▸ Tarea:
Copia sin cambiar nada el tramo del texto sobre el maquillaje y la imagen de las mujeres que va desde "Y así, las lechuzas, educadas" hasta "Es divertido, sí.", ambos incluidos.

Las más pipiolas torturan sus pies con tacones de distinción y centímetros imposibles, pues la generación del danone ha visto fortalecidos los huesos y menguadas las ideas. Pero, qué recriminar si, para nosotras, nada vale: pechos, cabellos, rostros..., lo grande se cae, lo pequeño no llega.
Y así, las lechuzas, educadas a maquillar nuestra desnudez, vivimos atadas a espejos y mentiras. Somos afeites y retoques de color, porque dejamos ganar a lo irreal, a quienes odian nuestra libertad porque no entienden lo que es ser mujer.
El photoshop y el maquillaje, como juego, tienen su punto. ¿Qué lechuza no quiere sentirse mona? ¿quién no quiere una sesión de arreglos tipo Presley? Es divertido, sí.

▸ Material dado:
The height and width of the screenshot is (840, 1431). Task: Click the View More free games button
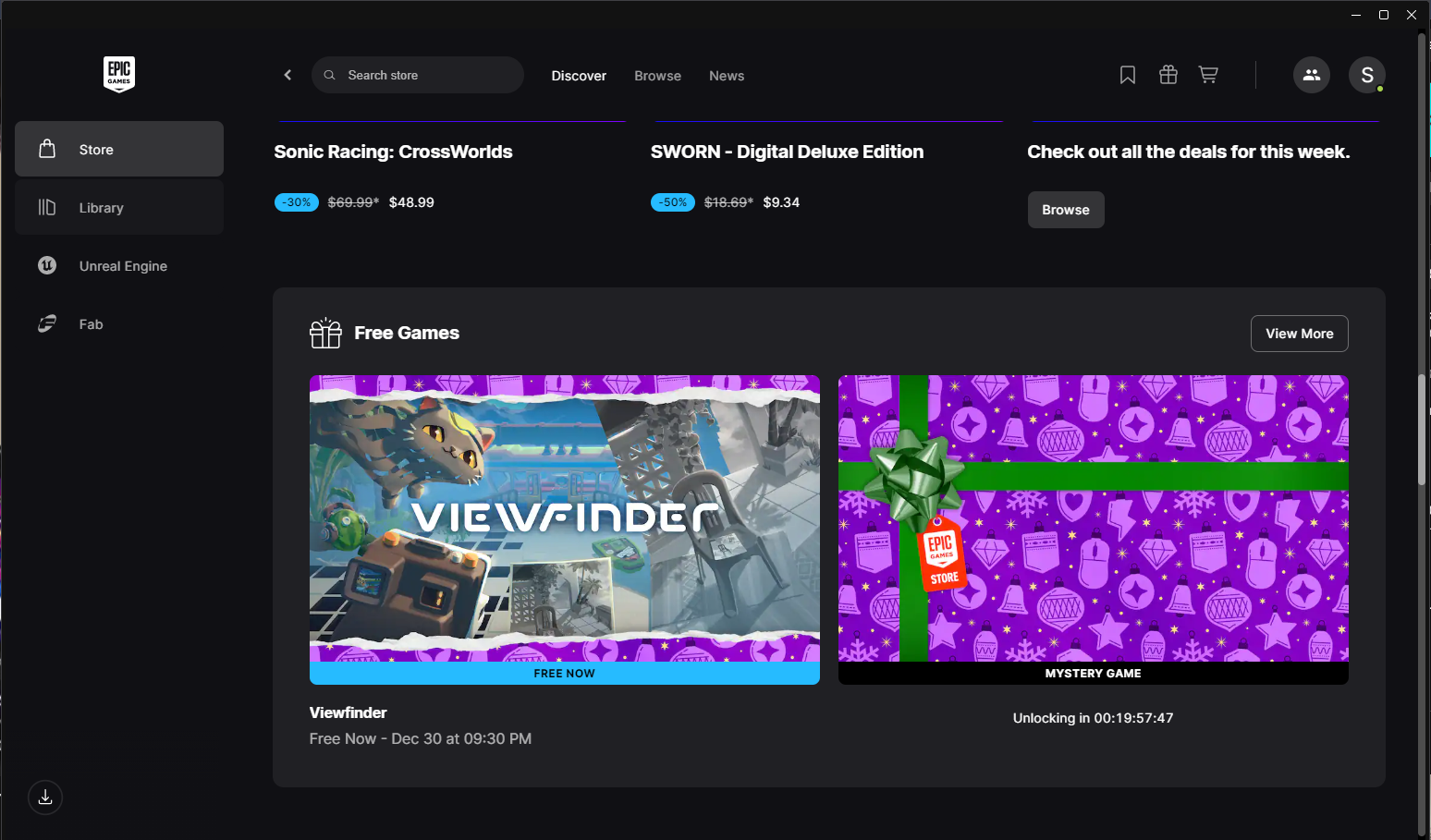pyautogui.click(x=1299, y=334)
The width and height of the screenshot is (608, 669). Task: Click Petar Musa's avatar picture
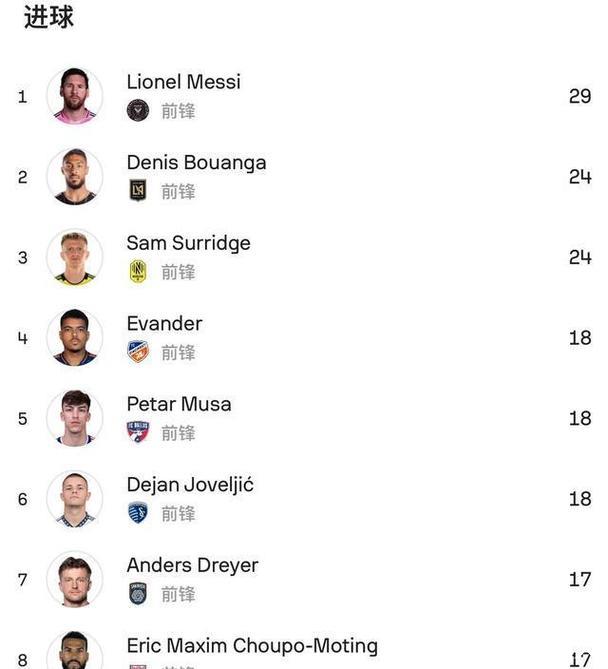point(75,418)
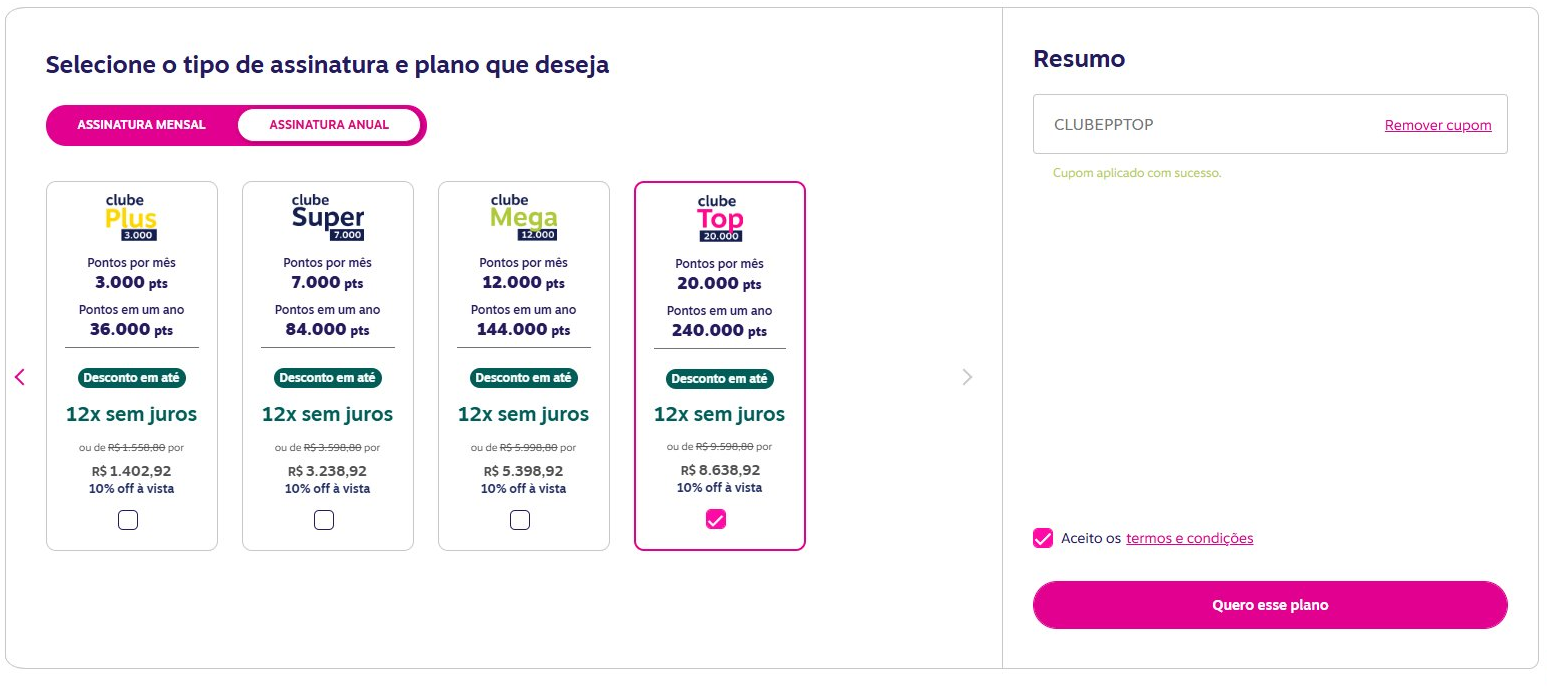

▸ Respuesta:
Y así, las lechuzas, educadas a maquillar nuestra desnudez, vivimos atadas a espejos y mentiras. Somos afeites y retoques de color, porque dejamos ganar a lo irreal, a quienes odian nuestra libertad porque no entienden lo que es ser mujer.
El photoshop y el maquillaje, como juego, tienen su punto. ¿Qué lechuza no quiere sentirse mona? ¿quién no quiere una sesión de arreglos tipo Presley? Es divertido, sí.